Task objective >>
Excluding images, repeat the data exactly as given.

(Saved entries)
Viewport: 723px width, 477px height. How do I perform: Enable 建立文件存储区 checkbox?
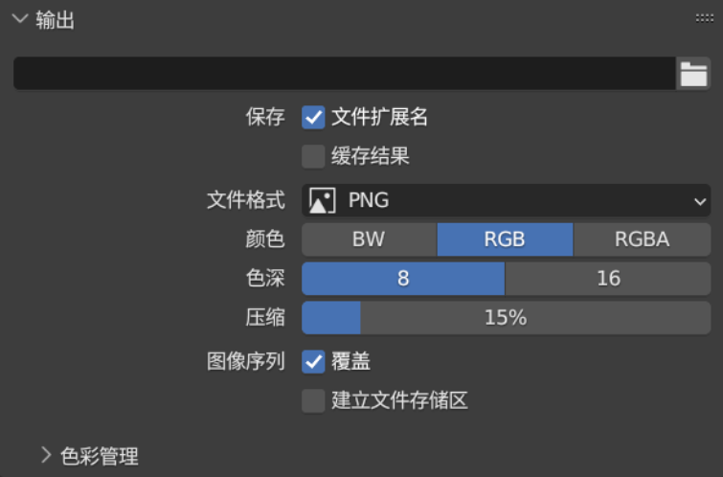pyautogui.click(x=313, y=400)
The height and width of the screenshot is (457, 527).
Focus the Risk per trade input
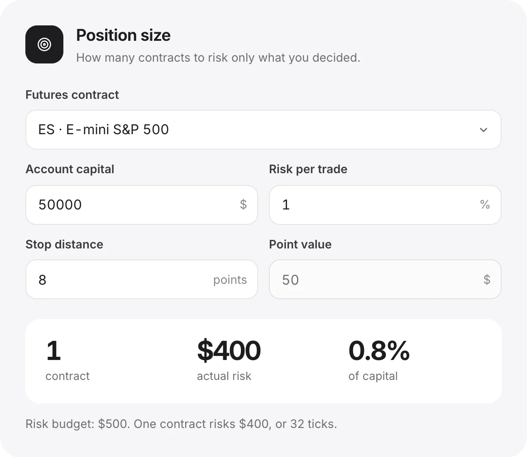385,204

Expected answer >>
Viewport: 723px width, 477px height. How do I perform: Enable 建立文件存储区 checkbox?
pyautogui.click(x=313, y=400)
The height and width of the screenshot is (457, 527).
Focus the Risk per trade input
385,204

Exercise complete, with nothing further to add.